START Excerpted data

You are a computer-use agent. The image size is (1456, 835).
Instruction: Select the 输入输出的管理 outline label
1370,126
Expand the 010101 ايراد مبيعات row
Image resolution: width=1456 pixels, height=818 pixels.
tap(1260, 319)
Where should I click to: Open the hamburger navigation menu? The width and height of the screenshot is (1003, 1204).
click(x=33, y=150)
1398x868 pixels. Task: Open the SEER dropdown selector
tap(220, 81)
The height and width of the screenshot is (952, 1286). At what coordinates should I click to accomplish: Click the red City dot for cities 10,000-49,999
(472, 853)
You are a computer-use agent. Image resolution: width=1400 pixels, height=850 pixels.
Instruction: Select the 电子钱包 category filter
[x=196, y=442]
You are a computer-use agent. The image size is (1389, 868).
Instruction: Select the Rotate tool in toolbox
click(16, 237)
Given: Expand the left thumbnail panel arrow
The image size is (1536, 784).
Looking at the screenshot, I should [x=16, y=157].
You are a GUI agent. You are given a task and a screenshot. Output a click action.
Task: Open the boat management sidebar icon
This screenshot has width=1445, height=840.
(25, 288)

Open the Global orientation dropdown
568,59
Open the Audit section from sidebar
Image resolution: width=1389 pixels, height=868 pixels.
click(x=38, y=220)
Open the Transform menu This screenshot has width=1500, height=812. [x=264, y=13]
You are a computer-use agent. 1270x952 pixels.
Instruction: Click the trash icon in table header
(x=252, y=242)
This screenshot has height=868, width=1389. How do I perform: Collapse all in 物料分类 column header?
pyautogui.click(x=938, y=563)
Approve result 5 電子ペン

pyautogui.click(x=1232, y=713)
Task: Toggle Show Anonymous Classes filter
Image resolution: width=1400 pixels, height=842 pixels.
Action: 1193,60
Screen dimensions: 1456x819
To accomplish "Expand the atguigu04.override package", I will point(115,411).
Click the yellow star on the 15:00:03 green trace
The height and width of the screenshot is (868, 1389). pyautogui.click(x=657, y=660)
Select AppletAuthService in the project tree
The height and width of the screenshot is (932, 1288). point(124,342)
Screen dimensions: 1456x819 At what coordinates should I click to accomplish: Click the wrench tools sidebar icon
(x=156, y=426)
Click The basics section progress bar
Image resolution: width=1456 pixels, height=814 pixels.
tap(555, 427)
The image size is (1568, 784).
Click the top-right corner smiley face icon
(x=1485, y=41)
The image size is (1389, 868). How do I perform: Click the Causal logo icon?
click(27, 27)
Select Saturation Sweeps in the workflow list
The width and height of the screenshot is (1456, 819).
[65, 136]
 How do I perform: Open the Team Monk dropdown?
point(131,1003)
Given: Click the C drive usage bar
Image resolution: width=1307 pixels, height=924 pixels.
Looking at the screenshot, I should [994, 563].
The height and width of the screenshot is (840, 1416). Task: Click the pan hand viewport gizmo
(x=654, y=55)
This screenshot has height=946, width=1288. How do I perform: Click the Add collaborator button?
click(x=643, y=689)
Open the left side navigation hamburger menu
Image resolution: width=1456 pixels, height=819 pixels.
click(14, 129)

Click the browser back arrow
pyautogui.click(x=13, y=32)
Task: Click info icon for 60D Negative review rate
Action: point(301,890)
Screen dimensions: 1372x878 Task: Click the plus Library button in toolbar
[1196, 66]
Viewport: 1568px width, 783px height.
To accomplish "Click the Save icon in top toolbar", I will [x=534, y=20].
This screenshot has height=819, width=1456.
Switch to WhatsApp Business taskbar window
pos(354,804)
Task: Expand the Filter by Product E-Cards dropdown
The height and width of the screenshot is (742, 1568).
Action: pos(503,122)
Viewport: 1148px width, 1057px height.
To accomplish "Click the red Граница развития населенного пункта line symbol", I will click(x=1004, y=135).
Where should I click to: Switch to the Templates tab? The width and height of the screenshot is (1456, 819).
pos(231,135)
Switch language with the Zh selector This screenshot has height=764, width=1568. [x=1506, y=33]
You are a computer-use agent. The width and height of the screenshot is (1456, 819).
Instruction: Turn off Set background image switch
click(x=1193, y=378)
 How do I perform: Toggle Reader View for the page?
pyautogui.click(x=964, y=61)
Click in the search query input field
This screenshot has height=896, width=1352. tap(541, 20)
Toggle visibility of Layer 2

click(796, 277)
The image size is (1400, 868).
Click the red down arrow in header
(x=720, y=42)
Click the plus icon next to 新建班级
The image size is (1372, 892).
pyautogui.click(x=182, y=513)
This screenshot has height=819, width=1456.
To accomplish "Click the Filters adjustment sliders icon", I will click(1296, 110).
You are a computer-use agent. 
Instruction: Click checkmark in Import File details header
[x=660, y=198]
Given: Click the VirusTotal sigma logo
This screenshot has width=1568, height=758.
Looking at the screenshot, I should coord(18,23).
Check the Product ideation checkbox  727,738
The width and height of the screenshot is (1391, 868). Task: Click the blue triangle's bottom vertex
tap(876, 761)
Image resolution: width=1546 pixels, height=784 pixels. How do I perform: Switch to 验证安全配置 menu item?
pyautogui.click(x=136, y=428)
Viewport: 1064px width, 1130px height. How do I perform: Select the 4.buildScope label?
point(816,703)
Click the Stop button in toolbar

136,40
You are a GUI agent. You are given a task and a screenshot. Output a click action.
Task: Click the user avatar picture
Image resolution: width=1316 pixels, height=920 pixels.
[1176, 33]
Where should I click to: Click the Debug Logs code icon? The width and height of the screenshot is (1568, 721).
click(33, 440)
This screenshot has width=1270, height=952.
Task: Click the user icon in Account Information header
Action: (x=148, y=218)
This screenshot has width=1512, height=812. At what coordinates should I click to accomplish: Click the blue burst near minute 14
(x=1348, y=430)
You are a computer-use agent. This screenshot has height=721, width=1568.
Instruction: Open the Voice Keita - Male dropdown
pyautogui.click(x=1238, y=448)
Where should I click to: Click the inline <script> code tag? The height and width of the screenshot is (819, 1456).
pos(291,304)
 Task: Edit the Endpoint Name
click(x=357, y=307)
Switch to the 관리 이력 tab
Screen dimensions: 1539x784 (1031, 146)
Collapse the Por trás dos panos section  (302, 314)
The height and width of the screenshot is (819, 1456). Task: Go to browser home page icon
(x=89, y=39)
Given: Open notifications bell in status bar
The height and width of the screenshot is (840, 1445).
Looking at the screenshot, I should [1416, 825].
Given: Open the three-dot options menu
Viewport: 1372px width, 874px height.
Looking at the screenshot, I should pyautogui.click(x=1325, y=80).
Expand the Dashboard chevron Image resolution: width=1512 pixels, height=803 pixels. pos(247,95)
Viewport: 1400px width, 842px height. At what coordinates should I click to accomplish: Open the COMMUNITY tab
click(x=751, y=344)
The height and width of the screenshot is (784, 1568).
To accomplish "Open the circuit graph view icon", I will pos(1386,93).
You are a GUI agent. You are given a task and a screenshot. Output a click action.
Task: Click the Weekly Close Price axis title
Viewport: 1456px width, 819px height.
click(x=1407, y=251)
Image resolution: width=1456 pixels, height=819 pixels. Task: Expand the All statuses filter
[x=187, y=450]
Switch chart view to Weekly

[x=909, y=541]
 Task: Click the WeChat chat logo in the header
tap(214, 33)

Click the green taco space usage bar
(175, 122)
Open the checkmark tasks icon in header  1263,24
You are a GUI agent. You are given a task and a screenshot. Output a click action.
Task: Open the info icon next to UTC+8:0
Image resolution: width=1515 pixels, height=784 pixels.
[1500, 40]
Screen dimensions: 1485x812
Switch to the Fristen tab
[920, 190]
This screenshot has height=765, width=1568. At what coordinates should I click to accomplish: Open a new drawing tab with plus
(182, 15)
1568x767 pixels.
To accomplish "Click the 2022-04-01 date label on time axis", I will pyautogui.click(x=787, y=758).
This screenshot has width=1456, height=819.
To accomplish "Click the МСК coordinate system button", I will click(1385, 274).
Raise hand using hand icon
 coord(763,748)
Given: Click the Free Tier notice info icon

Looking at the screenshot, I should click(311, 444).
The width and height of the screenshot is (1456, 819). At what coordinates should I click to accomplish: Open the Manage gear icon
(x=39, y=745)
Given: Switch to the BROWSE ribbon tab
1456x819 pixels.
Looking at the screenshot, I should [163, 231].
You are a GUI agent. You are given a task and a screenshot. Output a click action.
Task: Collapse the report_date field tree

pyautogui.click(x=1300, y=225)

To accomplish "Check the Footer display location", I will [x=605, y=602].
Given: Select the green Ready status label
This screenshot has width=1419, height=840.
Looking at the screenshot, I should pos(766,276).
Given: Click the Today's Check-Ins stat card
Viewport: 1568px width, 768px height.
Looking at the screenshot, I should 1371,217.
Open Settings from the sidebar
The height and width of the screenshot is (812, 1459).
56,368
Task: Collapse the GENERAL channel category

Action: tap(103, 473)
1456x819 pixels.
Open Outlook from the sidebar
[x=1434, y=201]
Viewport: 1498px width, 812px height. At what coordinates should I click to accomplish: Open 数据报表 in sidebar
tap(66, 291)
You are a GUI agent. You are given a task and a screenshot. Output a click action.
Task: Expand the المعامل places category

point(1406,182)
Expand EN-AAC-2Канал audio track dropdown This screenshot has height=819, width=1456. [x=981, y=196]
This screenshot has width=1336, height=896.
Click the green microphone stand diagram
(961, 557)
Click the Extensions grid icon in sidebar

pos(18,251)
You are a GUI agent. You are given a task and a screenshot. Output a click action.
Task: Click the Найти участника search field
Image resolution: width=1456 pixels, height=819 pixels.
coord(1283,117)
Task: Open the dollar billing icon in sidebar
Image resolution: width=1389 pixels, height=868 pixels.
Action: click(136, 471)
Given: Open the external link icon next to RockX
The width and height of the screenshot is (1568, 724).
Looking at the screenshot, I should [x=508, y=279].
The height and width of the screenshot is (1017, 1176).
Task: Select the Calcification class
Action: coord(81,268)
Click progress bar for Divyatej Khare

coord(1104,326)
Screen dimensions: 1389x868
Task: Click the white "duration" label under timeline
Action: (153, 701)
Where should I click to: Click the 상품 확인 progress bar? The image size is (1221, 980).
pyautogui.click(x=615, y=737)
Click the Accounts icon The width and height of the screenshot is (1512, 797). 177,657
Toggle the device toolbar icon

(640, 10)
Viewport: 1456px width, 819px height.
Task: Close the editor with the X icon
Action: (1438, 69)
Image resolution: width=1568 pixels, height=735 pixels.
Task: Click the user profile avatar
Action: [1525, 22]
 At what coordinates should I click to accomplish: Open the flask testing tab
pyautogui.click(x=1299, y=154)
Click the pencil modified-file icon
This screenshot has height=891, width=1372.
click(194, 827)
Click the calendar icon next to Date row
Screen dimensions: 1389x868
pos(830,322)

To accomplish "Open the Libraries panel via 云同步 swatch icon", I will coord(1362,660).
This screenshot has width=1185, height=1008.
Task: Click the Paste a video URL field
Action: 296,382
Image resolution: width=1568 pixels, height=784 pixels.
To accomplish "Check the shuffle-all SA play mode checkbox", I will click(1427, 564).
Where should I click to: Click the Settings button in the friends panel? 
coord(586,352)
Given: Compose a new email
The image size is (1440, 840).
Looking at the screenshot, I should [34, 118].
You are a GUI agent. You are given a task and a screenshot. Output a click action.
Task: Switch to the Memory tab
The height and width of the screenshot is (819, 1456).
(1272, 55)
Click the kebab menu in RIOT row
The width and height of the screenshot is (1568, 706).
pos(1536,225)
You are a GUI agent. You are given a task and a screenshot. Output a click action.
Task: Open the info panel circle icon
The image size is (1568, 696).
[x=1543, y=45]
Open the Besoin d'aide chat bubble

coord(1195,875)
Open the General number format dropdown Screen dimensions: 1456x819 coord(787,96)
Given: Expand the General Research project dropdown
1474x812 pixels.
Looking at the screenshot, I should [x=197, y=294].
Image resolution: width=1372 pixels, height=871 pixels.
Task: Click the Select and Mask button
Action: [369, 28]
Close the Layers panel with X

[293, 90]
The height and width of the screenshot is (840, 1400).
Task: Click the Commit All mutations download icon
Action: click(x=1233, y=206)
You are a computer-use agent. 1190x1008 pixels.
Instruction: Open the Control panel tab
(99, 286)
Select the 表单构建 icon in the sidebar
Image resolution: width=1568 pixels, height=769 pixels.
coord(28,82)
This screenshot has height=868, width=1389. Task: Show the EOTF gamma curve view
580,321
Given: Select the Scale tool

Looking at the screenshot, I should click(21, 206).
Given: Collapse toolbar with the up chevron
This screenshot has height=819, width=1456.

END Excerpted data

■ Task objective
Would you please copy every line in the data that contains the word "chevron"?

■ Output for this exercise
Expand the Dashboard chevron Image resolution: width=1512 pixels, height=803 pixels. pos(247,95)
Given: Collapse toolbar with the up chevron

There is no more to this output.